Their Eyes Were Watching God

by: Zora Neale Hurston

Chapters 11–12

Summary Chapters 11–12

Throughout Chapter 12, we witness how much Janie has matured since her relationship with Jody. During her conversation with Pheoby, she is able to articulate complex, previously inexpressible ideas and emotions. In Chapter 9, Janie bluntly states that she hates her grandmother. In Chapter 12, she offers a more nuanced perspective—she understands that Nanny’s distorted priorities were a product of the harsh life that she experienced as a slave. Again we see that antagonism is not located in a particular person but rather is manifested in harmful systems of beliefs. In this case, Nanny was the victim of slavery and Janie, in turn, was the victim of the mindset that Nanny’s experience shaped in Nanny. Here, we see that large forces, such as cultural forces and environmental circumstances, not particular people, are the sources of pain. Janie’s newfound sympathy for her grandmother represents another step toward attaining her goal: she now sees from where she has come and why she was unhappy with Jody. She realizes that her quest is a spiritual one, searching for more than mere materialism.
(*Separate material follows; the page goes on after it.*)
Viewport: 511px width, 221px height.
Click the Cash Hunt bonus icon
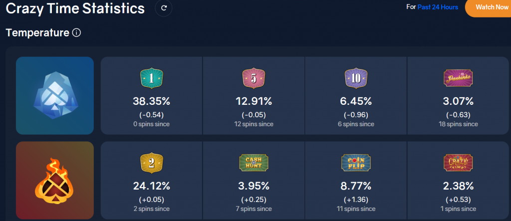pos(254,163)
It is significant that all of these revelations come in the course of conversation; Hurston maintains her emphasis on speech interaction. Janie’s quest for self-discovery is literally a quest to find her own voice. Thus, it is important to note her description of Tea Cake’s meaning to her: “He done taught me the maiden language all over.” Janie’s love for Tea Cake is framed in terms of language: in helping her find her voice, he has given her the tools to understand her inner desires. Through her reciprocally rewarding relationship with Tea Cake, Janie has finally begun to take real steps toward the horizon.